Bowie's life-long collaborator, producer Tony Visconti, worked with him on albums stretching from 1969's breakthrough Space Oddity to his latest LP Blackstar, which was released on Friday.
Visconti wrote on Facebook, external that he knew Blackstar would be Bowie's "parting gift".
"He always did what he wanted to do. And he wanted to do it his way and he wanted to do it the best way. His death was no different from his life - a work of Art.
"He made Blackstar for us, his parting gift. I knew for a year this was the way it would be. I wasn't, however, prepared for it.
"He was an extraordinary man, full of love and life. He will always be with us. For now, it is appropriate to cry."
Brian Eno worked with Bowie on albums including his legendary Berlin Trilogy in the mid-1970s. He has issued a statement paying tribute to his friend:
"David's death came as a complete surprise, as did nearly everything else about him. I feel a huge gap now.
"We knew each other for over 40 years, in a friendship that was always tinged by echoes of Pete and Dud. Over the last few years - with him living in New York and me in London - our connection was by email. We signed off with invented names: some of his were mr showbiz, milton keynes, rhoda borrocks and the duke of ear.
"About a year ago we started talking about Outside - the last album we worked on together. We both liked that album a lot and felt that it had fallen through the cracks. We talked about revisiting it, taking it somewhere new. I was looking forward to that.
"I received an email from him seven days ago. It was as funny as always, and as surreal, looping through word games and allusions and all the usual stuff we did. It ended with this sentence: 'Thank you for our good times, brian. they will never rot'. And it was signed 'Dawn'.
"I realise now he was saying goodbye."
Iggy Pop and David Bowie became good friends in the mid-1970s, relocating to Berlin together as Bowie helped write and produce Pop's first two solo albums, while Pop fed into Bowie's albums including Low. Iggy Pop tweeted, external:
Madonna wrote a heartfelt statement about Bowie's influence on Facebook, external:
"I'm devastated.
"David Bowie changed the course of my life forever. I never felt like I fit in growing up in Michigan. Like an oddball or a freak. I went to see him in concert at Cobo Arena in Detroit. It was the first concert I'd ever been too. I snuck out of the house with my girlfriend wearing a cape.
"We got caught after and I was grounded for the summer. I didn't care. I already had many of his records and was so inspired by the way he played with gender confusion. Was both masculine and feminine. Funny and serious. Clever and wise. His lyrics were witty ironic and mysterious.

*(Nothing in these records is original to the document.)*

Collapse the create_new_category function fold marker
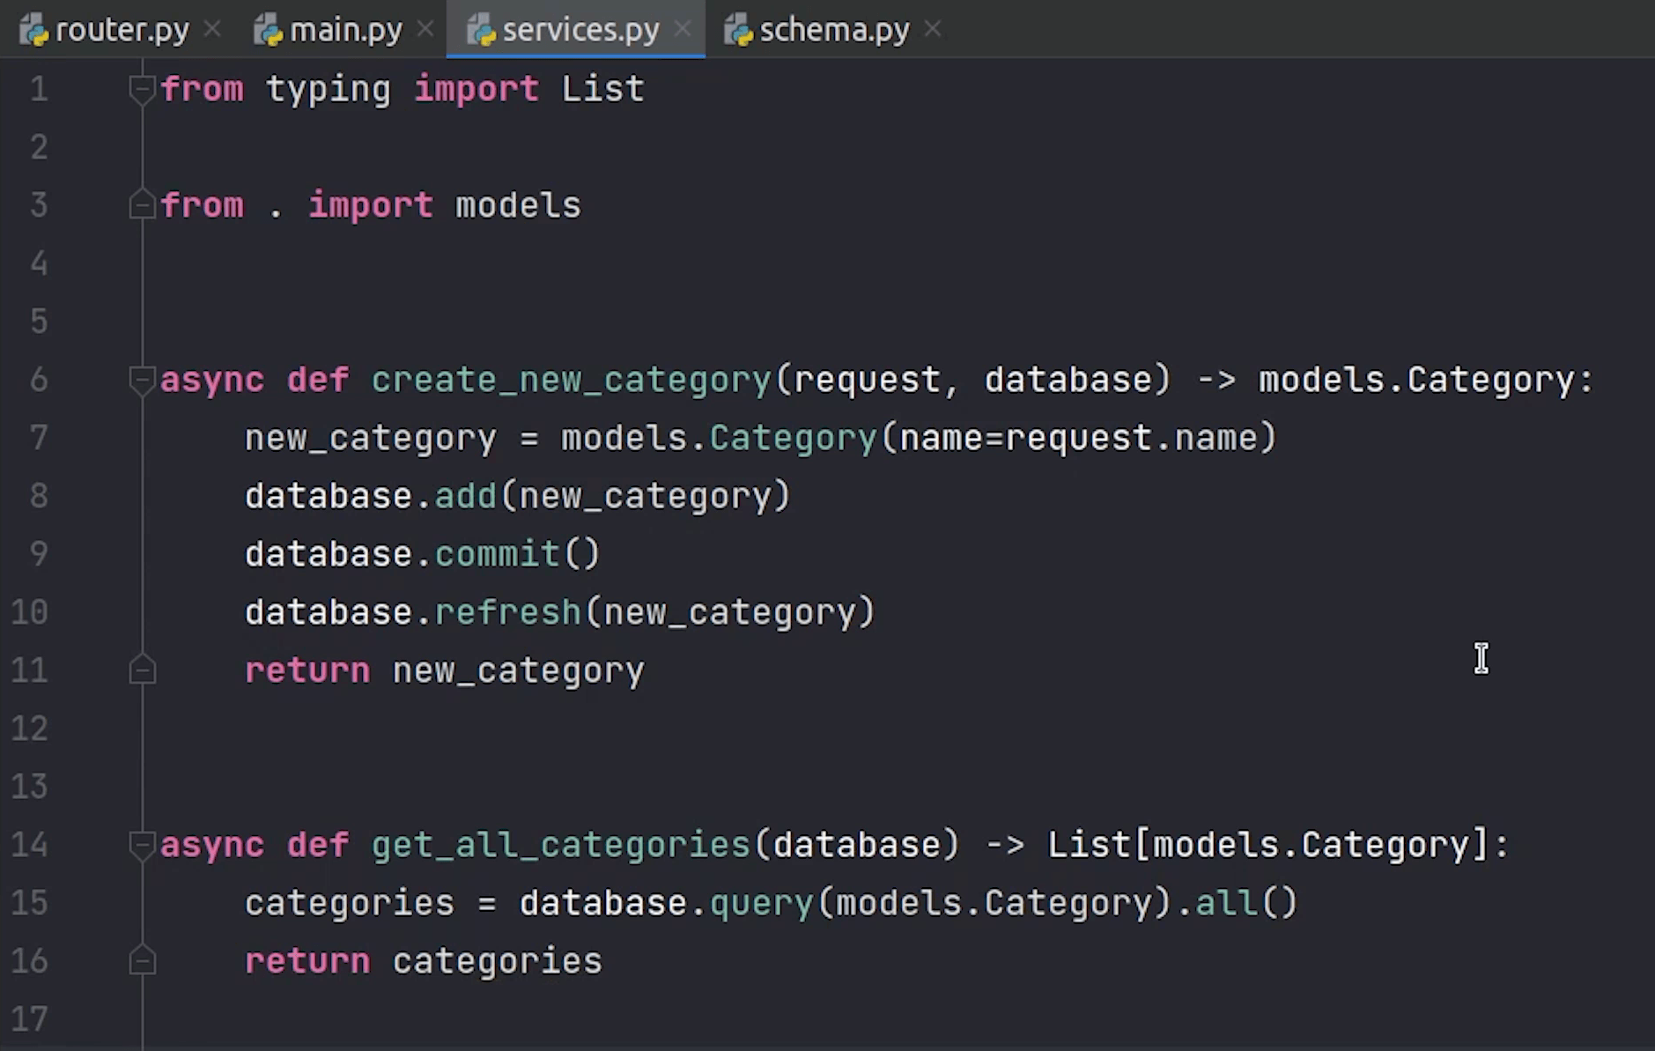 point(142,380)
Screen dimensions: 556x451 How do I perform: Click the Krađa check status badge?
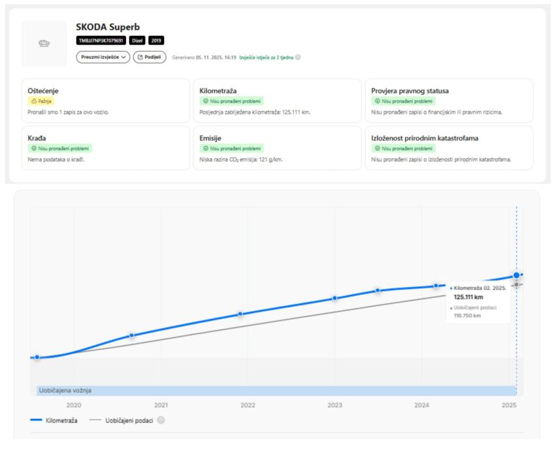coord(60,148)
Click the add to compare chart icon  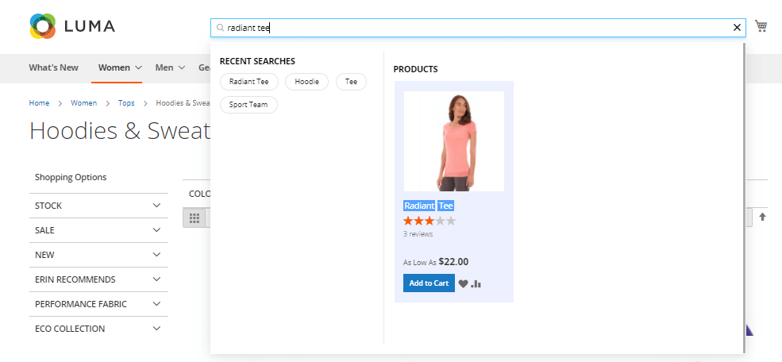476,283
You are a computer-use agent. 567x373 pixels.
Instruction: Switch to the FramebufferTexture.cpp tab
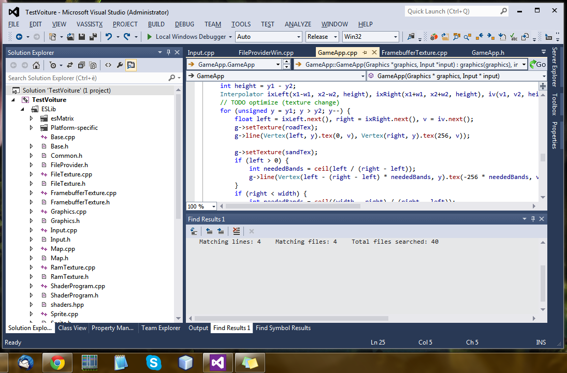click(414, 53)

"At the time he was the thin white Duke and he had mime artists on stage with him and very specific choreography. And I saw how he created a persona and used different art forms within the arena of rock and Roll to create entertainment.
"I found him so inspiring and innovative. Unique and provocative. A real Genius. His music was always inspiring but seeing him live set me off on a journey that for me I hope will never end.
"His photographs are hanging all over my house today. He was so chic and beautiful and elegant. So ahead of his time.
"Thank you David Bowie. I owe you a lot. The world will miss you."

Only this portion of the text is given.